### Task brief
Entries below include pictures. Output exactly the lines from the one with "1170x658 pixels. At" down to the one with "The height and", both ends included, and leave the pictures out.

□ □ □

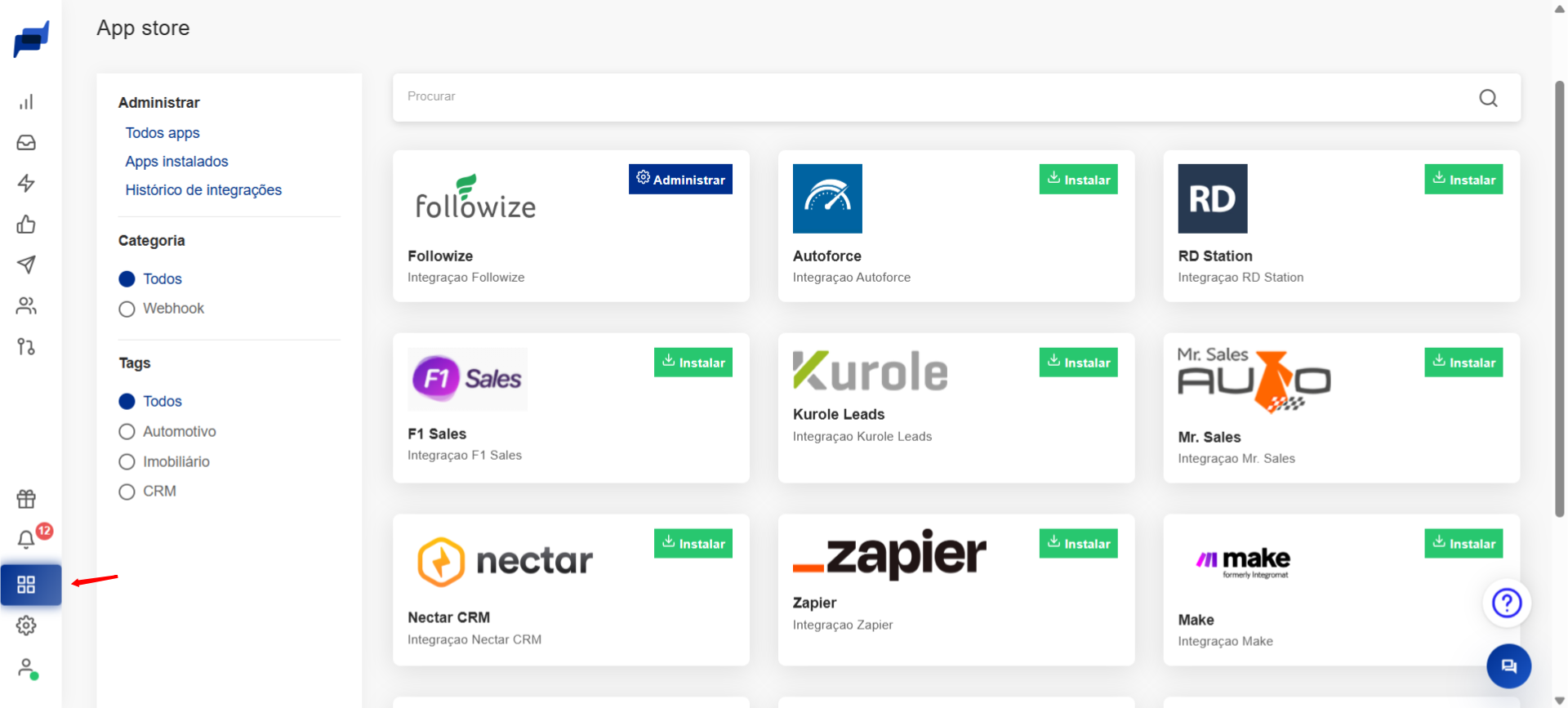
Task: Select the CRM tag radio button
Action: 127,492
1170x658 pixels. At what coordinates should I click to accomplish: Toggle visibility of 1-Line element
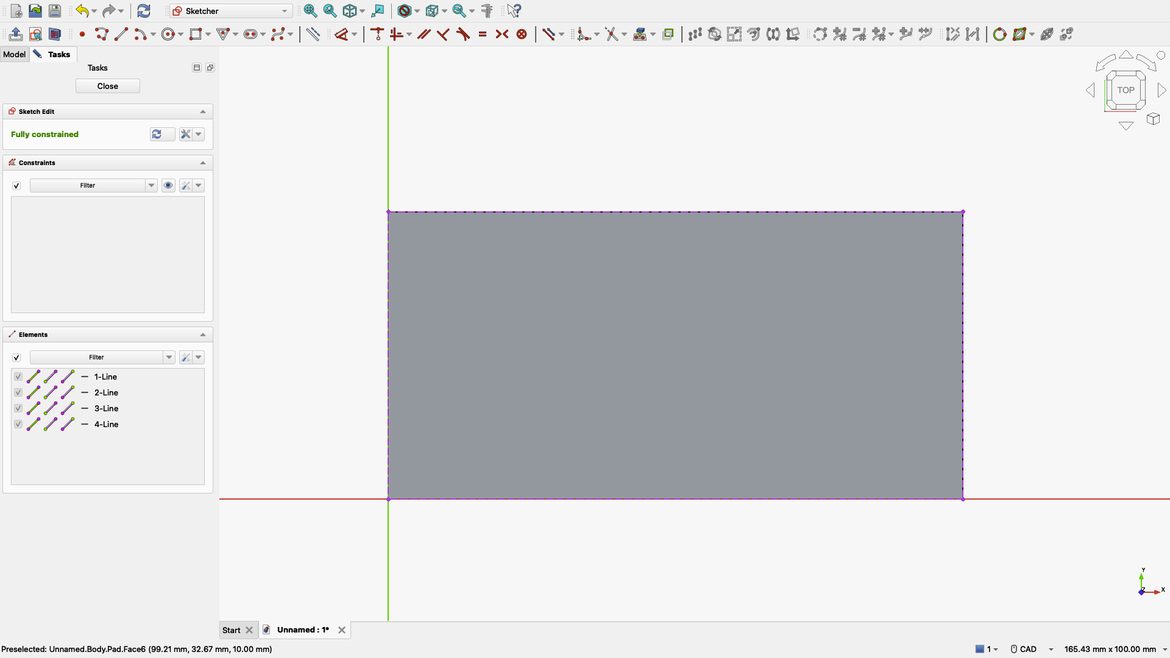click(x=17, y=377)
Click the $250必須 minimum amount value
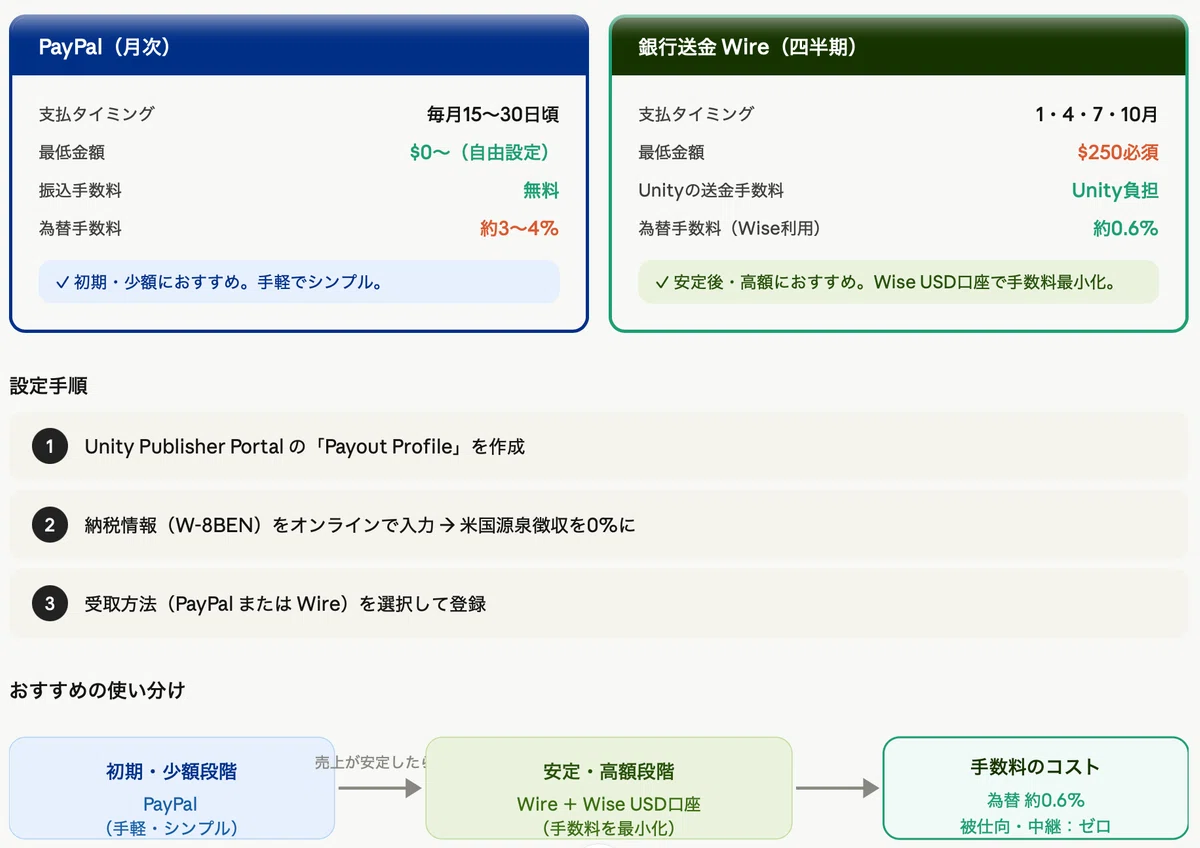 coord(1118,152)
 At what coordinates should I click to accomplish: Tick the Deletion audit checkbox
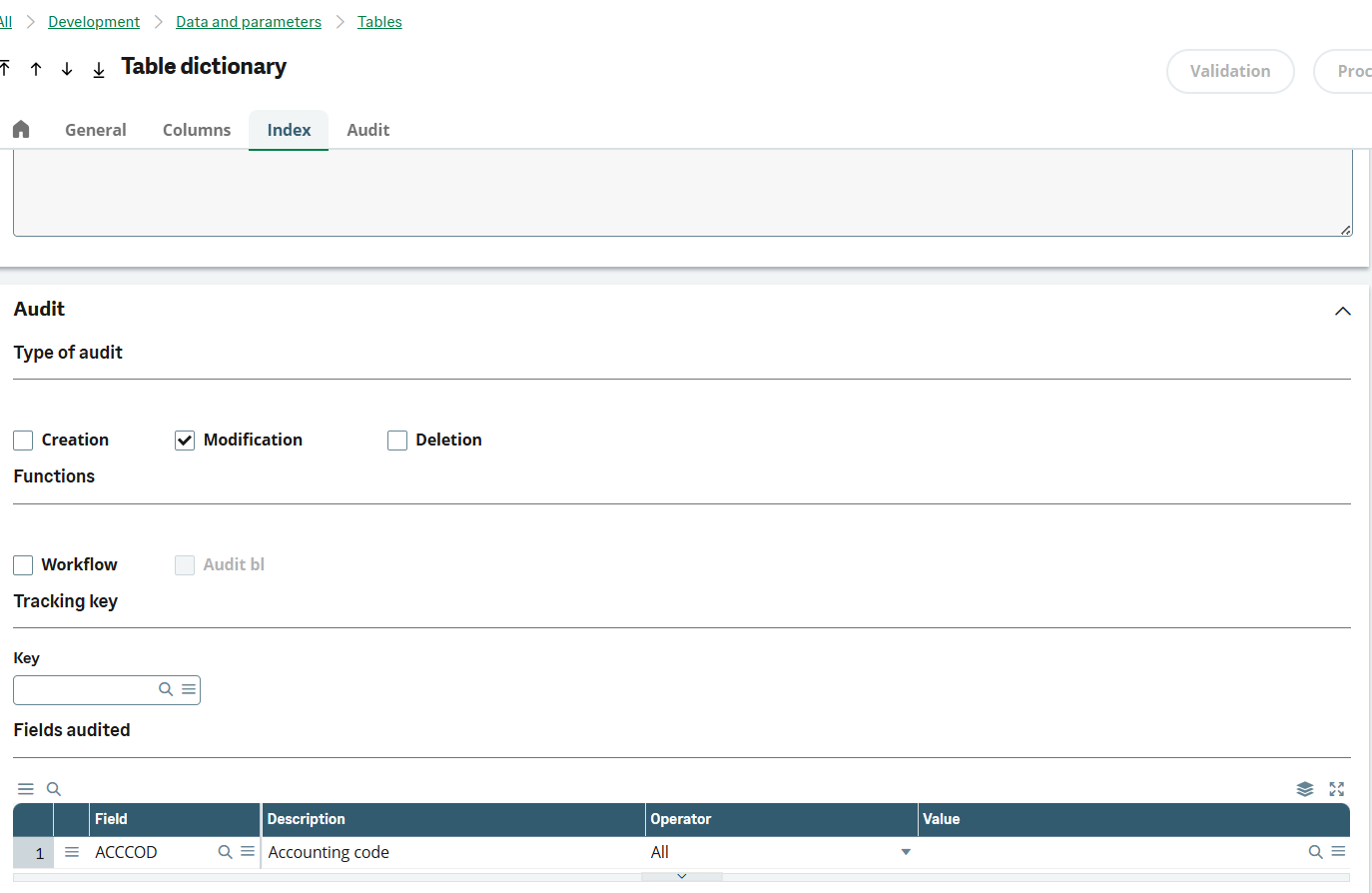click(397, 441)
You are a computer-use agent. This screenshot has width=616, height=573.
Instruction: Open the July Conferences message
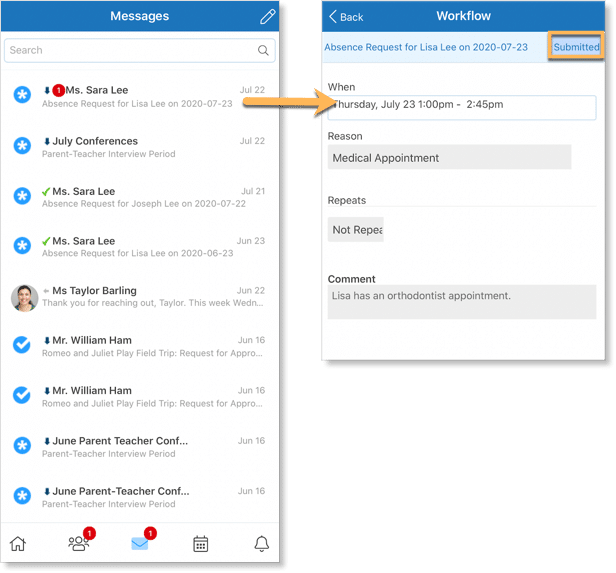150,147
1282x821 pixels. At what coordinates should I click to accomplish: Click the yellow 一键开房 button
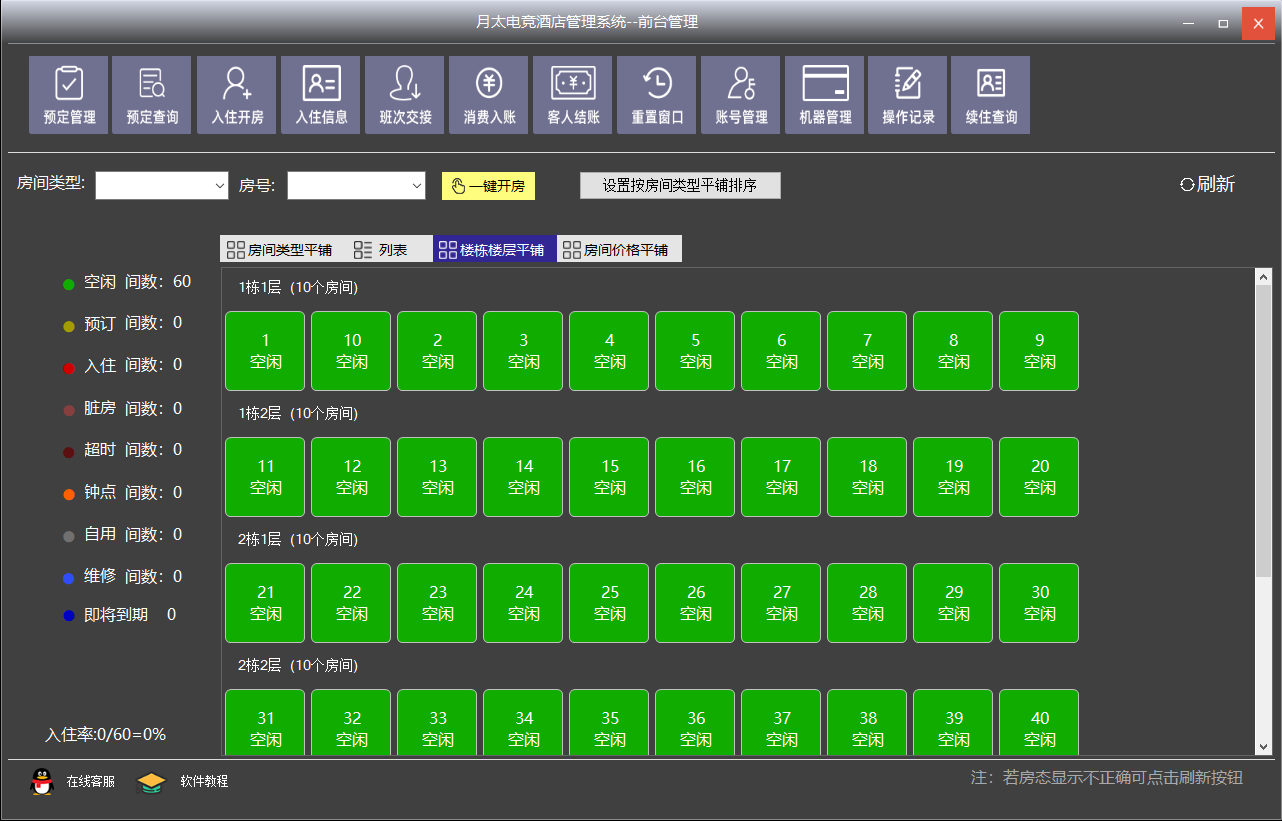pos(489,186)
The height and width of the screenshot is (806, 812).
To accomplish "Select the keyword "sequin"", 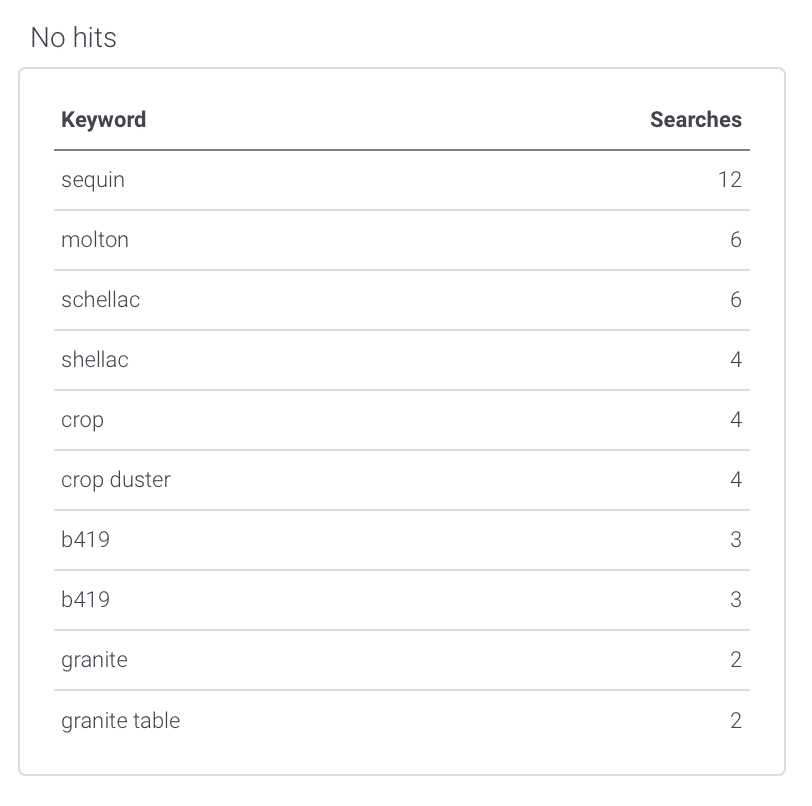I will click(94, 180).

□ □ □

### Solution for this task
1170x658 pixels. At what coordinates should I click to accomplish: Toggle visibility of 1-Line element
click(x=17, y=377)
Click the $250必須 minimum amount value
 coord(1118,152)
 At what coordinates should I click to accomplish: Tick the Deletion audit checkbox
click(397, 441)
You are a computer-use agent. This screenshot has width=616, height=573.
Instruction: Open the July Conferences message
150,147
1282x821 pixels. At what coordinates should I click to accomplish: Click the yellow 一键开房 button
pos(489,186)
The height and width of the screenshot is (806, 812).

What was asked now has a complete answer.